---- Textabschnitt
Elektro-Pionier Elon Musk mit der Marke Tesla gräbt den deutschen Verbrenner-Herstellern mit seinen Elektroautos das Wasser ab? Das Model 3 rollt den Markt auf?

Falsch: Tesla-Chef Musk gaukelt sich und seinen Aktionären vollmundig immer wieder güldene Zeiten vor. So will er 2019 rund 500.000 Autos bauen und verkaufen, und 2020 sogar eine Million selbstfahrende Roboter-Taxis auf die Straße bringen, damit deren Besitzer durch Vermietung damit Geld verdienen können. Und das wird auch noch geglaubt. Dabei rollen 2019 selbst die bestellten Autos vom Model 3 nicht von den Bändern, die Absatzzahlen der S- und X-Modelle gehen zurück. Vertriebs- und Servicenetze werden aus Kostengründen eingedampft, die Preise werden angehoben. Verkaufsförderung sieht anders aus!

Auch die geplante Giga-Batteriefabrik in Shanghai fand mangels Finanzierung ein ruhmloses Ende. Die Muster-Giga-Fabrik in Nevada wird nicht weiter ausgebaut, Investor Panasonic drehte den Finanzhahn zu. Kein Wunder:  Seit 2016 hat Tesla fast 6 Milliarden Dollar Verlust erwirtschaftet.
--------
Wie viele Autos will Musk laut dem Text über Tesla im Jahr 2019 bauen und verkaufen? Das Material stammt aus einer anderen Quelle als der Text.
---- Bereitgestellte Daten
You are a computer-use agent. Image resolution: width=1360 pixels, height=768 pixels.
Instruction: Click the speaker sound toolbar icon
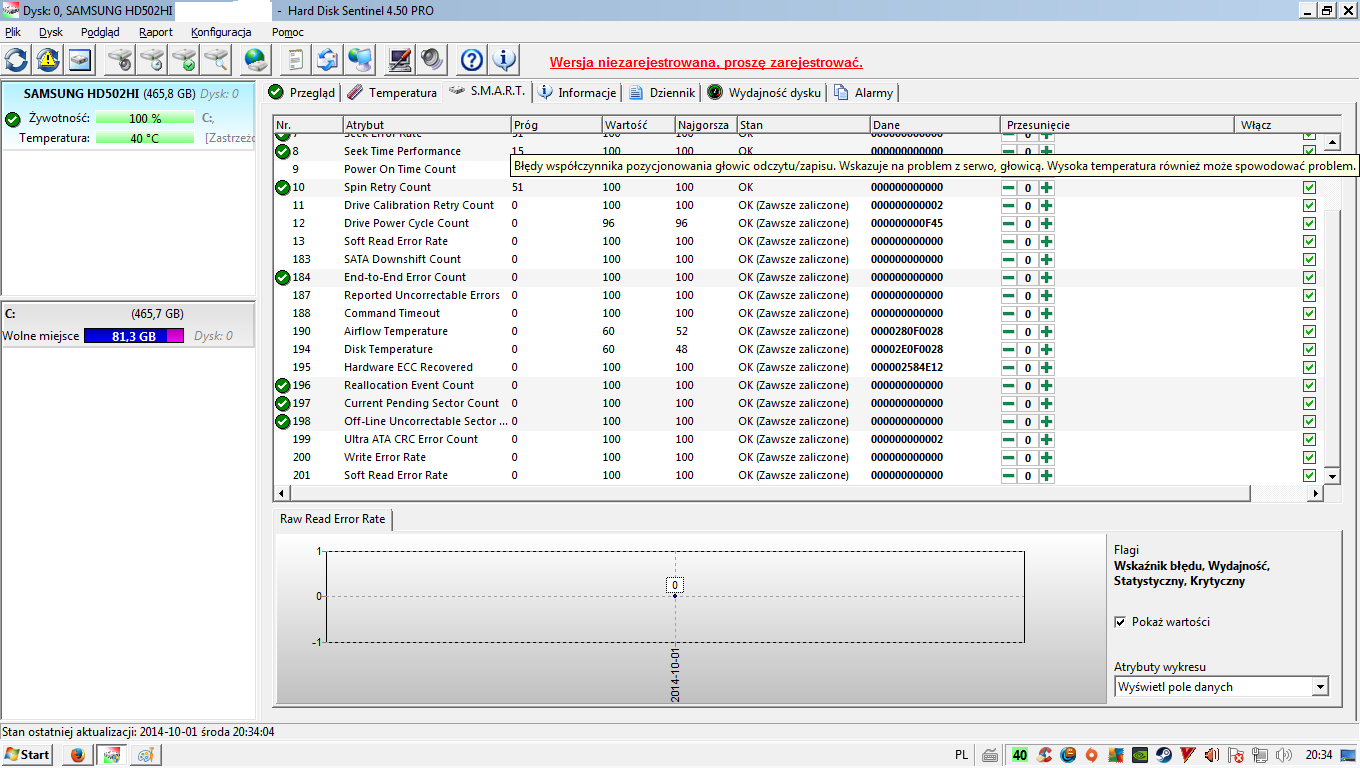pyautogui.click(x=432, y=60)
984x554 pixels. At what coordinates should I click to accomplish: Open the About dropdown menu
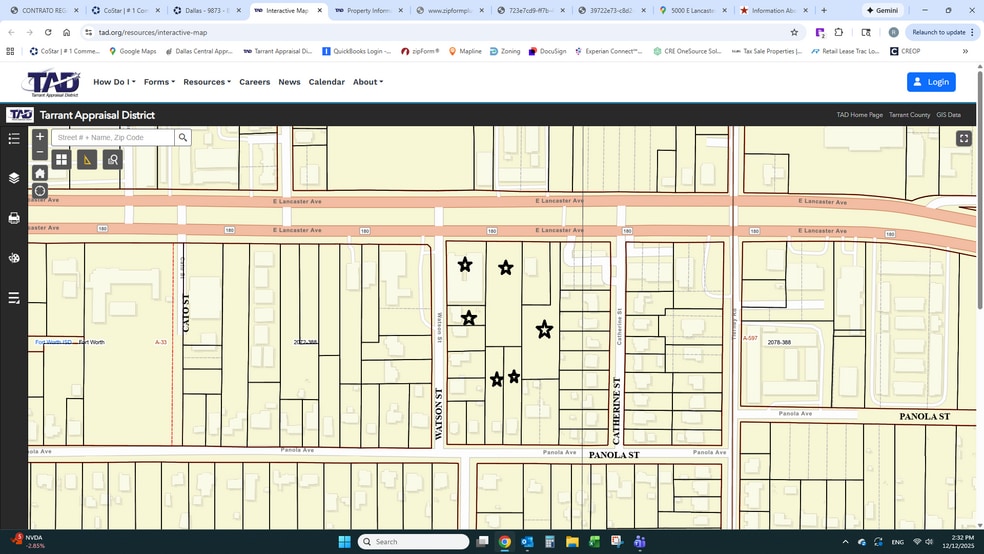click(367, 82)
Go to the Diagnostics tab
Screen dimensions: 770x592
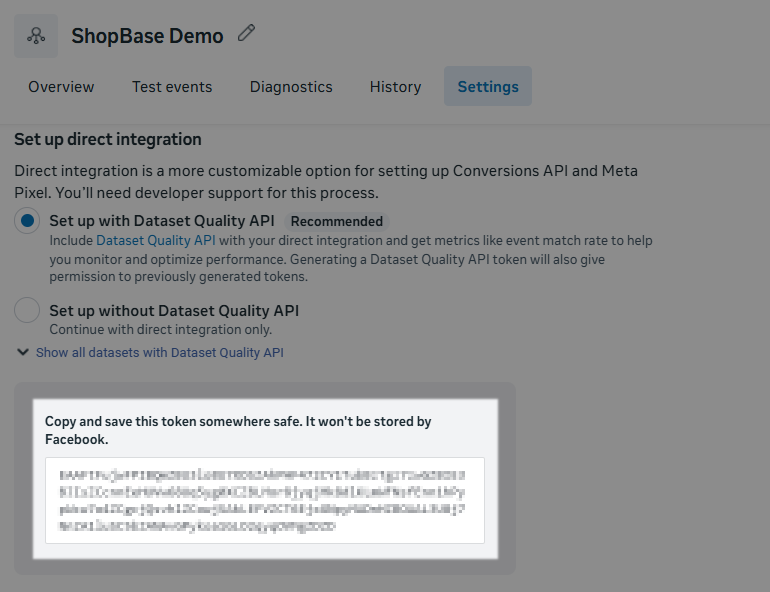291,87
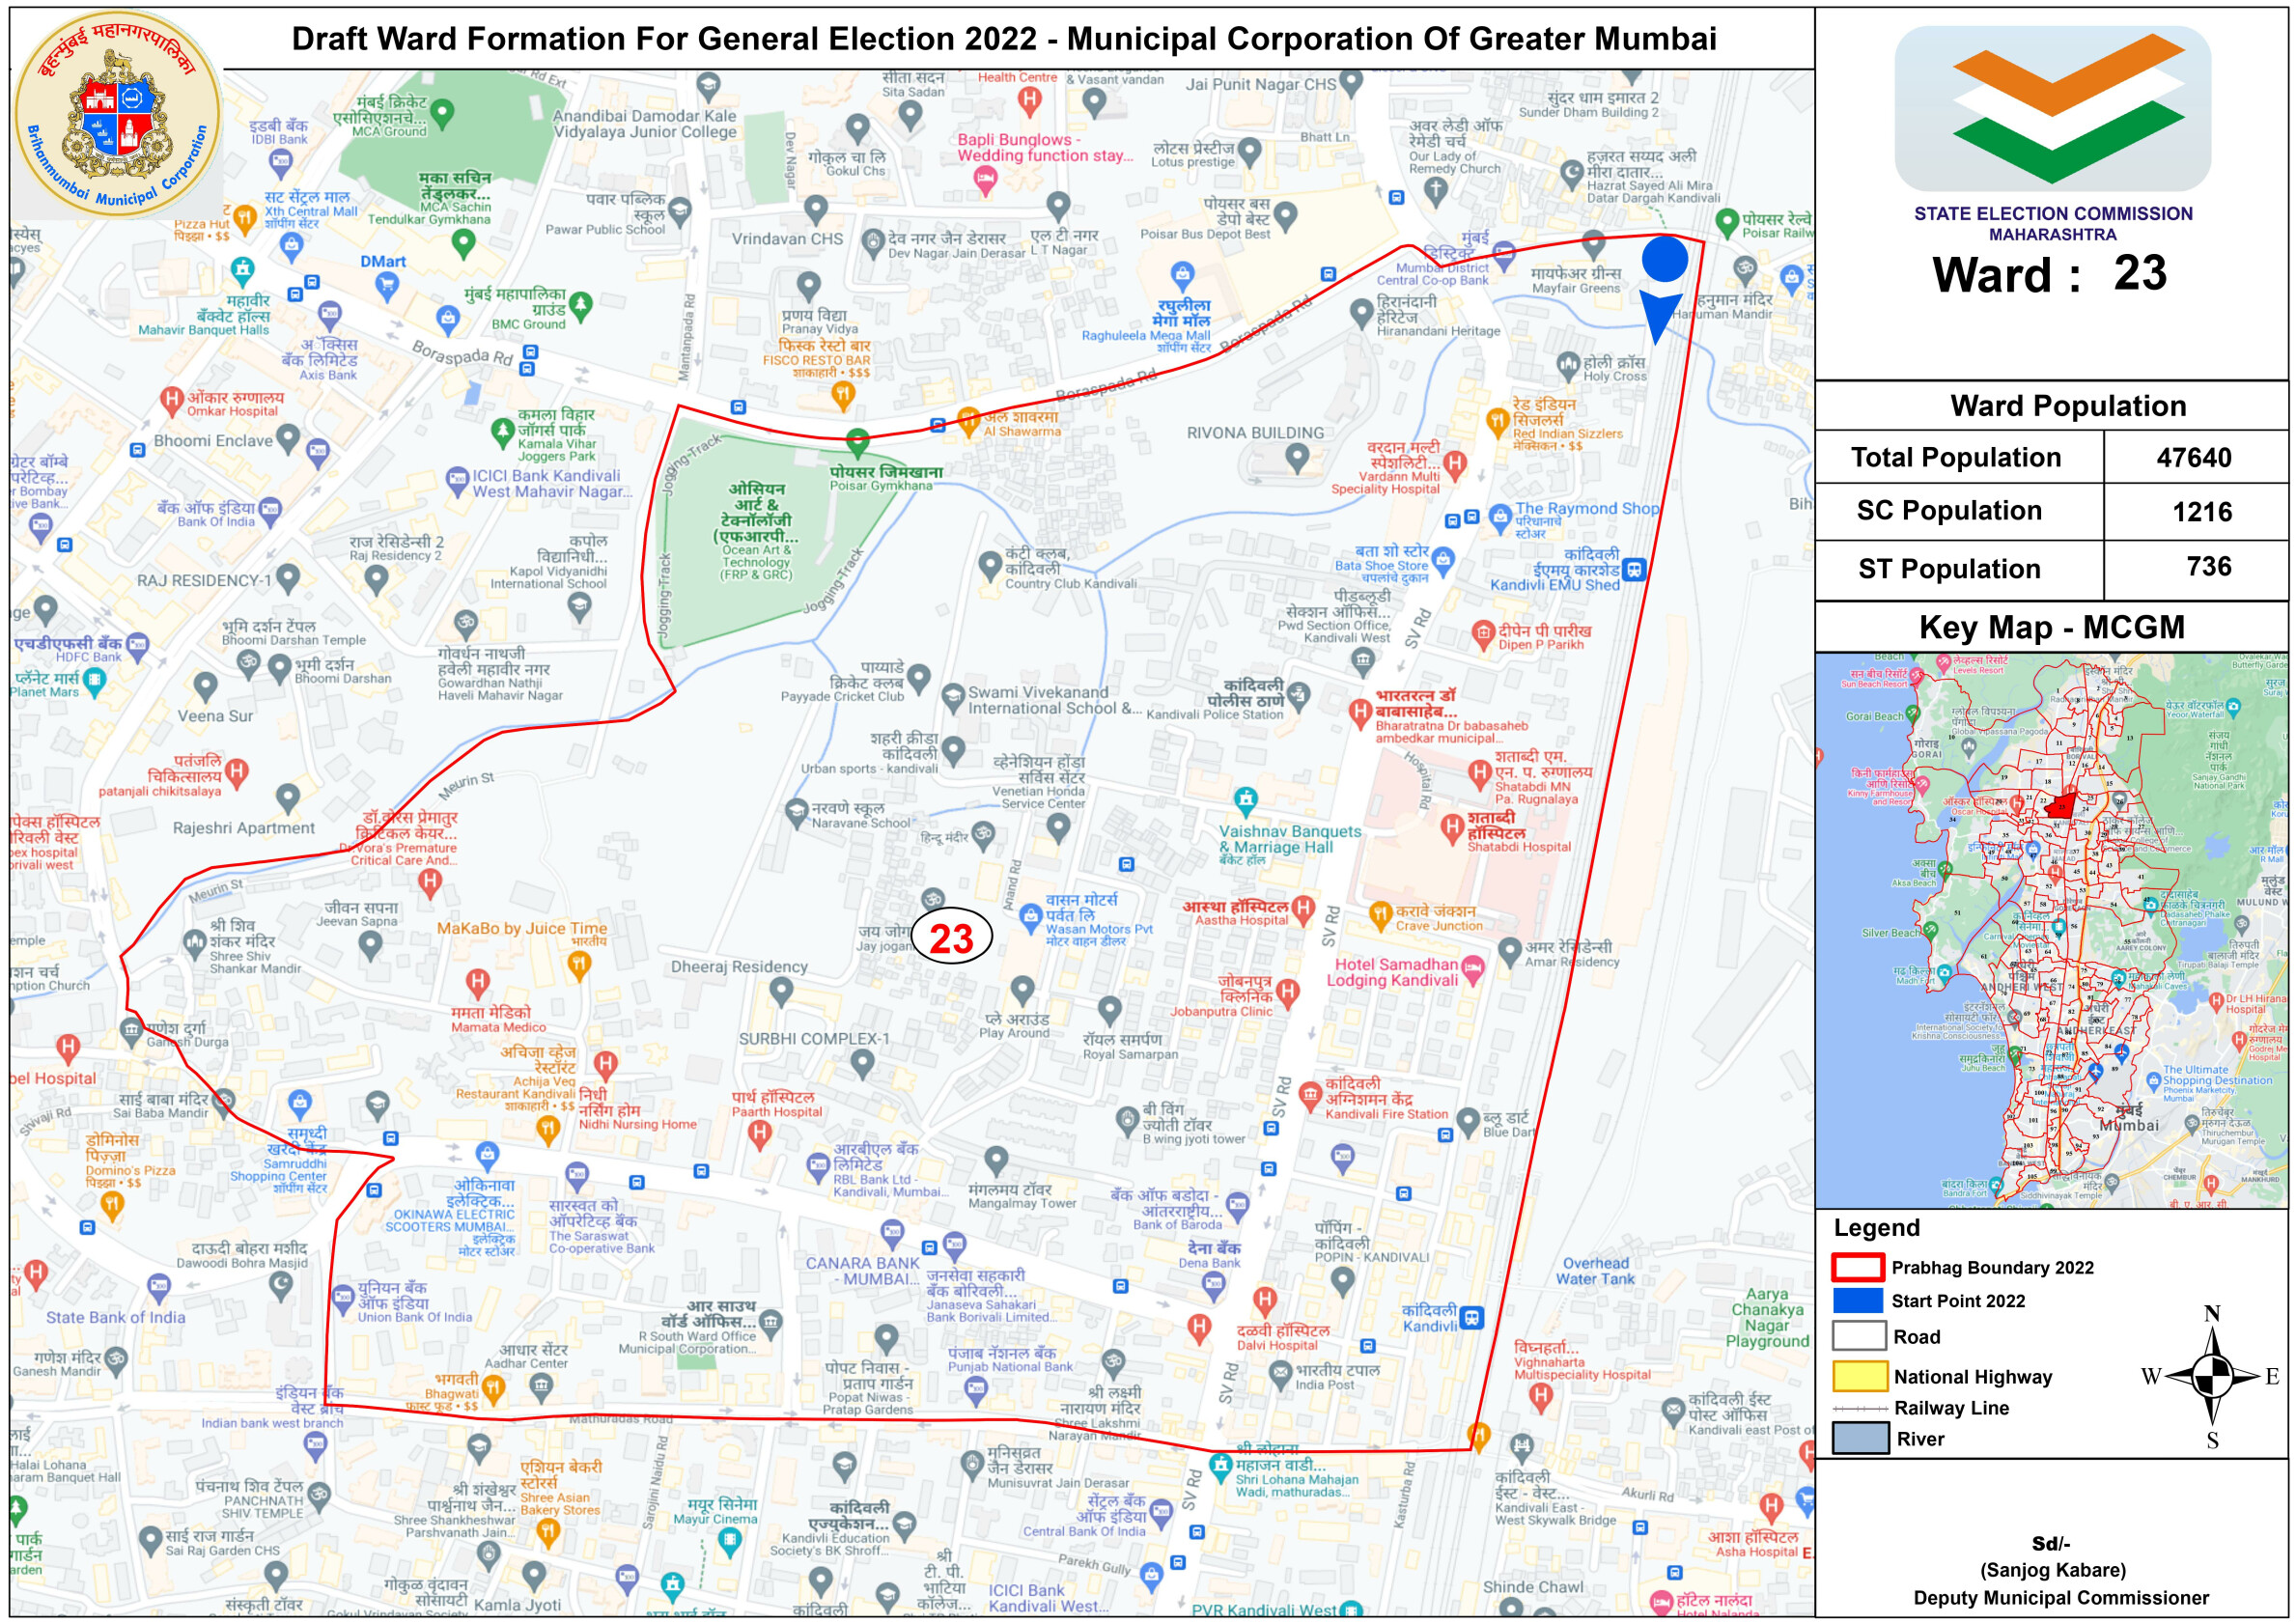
--------
- [Schriftliche Antwort]: Rund 500.000 Autos.